There are, of course, other factors that have invited this irrepressible hastiness into our lives. When I was a child, Halloween was a rather minor event, not exactly trivial by any means, but nothing like the gargantuan revelry it has morphed into. One no longer needs to rummage through the dark recesses of the imagination to conjure up images of ghosts, goblins and headless zombies; one only needs to gaze out on the neighbor’s front lawn to see a menagerie of horrors staring back at you.
As for myself, I’ve always been somewhat subdued about Halloween; the charm of trick or treating exhausted itself by the ripe old age of 10 and this weariness has lingered on, which may account for the singular lighted pumpkin that graced my real estate this past October 31. This is not a criticism of the season’s more ostentatious displays, since some very estimable people revel in the merriment of the macabre. It is only to underscore that the copious exuberance for Halloween combined with the onset of an ever earlier Christmas has led to an attenuation of Thanksgiving, perhaps the most quintessential of American holidays.
So the question is not, at least for me, a matter of ostentatiousness but of seasonal apportionment, whereupon one festival holiday does not rudely elbow out the other. One can be as evangelical as they like in promoting their favorite holiday provided one is respectful of the chronological boundaries of the others. Traditionally, my place of residence is inclined to cultivate the accoutrements of the Christmas season, when our home becomes delightfully transfigured in the light and color of the season, although we refrain from decorating until after Thanksgiving and obsequiously relinquish the furnishings of the season by sunset of January 6, Little Christmas. The sleds, the bells, and the crystalline lights that twinkle amid the cold and sometimes frosty nights are an indelible part of the joyousness of the season. There is always a touch of sadness in extinguishing those lights; as if Santa Claus had taken a razor to his cherubic, red cheeks and decided to go beardless.

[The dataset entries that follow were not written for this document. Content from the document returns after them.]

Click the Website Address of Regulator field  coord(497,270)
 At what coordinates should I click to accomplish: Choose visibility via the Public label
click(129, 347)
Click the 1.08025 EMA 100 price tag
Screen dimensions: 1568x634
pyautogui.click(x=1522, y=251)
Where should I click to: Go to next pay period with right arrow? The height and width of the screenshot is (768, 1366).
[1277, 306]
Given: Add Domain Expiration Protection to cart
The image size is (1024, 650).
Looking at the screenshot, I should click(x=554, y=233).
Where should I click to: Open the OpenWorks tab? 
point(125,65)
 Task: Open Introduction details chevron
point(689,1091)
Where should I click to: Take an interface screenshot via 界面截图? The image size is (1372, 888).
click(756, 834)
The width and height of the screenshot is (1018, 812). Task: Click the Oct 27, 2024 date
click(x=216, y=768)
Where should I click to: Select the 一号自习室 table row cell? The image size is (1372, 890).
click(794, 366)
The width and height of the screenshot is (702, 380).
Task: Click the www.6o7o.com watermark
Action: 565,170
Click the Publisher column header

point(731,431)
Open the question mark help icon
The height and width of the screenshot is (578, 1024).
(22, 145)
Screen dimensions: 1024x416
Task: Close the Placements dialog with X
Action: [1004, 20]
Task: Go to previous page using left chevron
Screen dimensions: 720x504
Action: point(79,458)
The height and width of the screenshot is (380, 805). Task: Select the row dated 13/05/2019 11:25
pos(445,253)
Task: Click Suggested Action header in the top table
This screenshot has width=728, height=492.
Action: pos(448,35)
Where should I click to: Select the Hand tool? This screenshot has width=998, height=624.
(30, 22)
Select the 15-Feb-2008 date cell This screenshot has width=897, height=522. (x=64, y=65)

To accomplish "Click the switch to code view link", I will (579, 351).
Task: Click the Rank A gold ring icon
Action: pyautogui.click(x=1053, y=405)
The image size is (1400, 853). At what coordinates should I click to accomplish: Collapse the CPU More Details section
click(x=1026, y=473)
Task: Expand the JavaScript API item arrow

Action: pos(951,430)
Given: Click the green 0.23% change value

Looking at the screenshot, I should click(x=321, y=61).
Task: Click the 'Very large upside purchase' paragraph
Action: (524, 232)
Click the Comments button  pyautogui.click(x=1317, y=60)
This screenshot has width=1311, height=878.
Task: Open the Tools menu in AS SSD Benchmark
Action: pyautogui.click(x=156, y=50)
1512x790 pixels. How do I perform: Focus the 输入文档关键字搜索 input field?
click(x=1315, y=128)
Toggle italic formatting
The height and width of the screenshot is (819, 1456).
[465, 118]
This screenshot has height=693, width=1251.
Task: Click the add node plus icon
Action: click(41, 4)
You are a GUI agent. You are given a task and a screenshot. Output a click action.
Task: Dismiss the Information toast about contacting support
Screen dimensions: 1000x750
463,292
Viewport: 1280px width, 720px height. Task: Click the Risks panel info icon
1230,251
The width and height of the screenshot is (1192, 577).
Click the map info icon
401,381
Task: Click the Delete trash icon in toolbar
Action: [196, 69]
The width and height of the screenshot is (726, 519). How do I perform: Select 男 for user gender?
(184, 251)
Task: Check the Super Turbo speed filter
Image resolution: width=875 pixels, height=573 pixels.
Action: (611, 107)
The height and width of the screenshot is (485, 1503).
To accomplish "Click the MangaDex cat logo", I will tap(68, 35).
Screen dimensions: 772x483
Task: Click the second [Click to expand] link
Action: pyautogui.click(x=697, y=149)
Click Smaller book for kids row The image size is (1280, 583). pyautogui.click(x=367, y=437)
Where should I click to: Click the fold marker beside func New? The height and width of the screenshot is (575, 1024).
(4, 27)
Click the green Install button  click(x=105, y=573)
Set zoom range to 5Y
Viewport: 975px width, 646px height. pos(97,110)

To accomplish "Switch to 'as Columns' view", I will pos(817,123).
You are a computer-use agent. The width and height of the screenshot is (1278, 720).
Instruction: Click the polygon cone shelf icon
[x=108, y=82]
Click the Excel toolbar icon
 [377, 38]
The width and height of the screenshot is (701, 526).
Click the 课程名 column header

The trappings of Halloween and Thanksgiving barely survive a day longer for us as we make room for the next fete. But this is never accompanied by sadness, because the season of peace and goodwill beckons around the corner. So this is by no means a remonstrance of overdoing any particular holiday, but an invitation to live in the moment and to enjoy the season that is with us rather than hurriedly revving up our engines for the next.
I must, however, confess that despite all of my heartfelt implorations to my beloved readers this last paragraph, alas, had to be quickly revised when I discovered that my dear wife, 10 days before Thanksgiving, had unbeknownst to me, and to my utter disbelief, adorned our hedges with large, red Christmas bows serving as a rather pointed repudiation of everything that I just wrote. I suppose that before I began pontificating on the impulsiveness of the world, I should have taken the temperature of hearth and kin. Maybe I should have just said, “To each his own” and left it at that.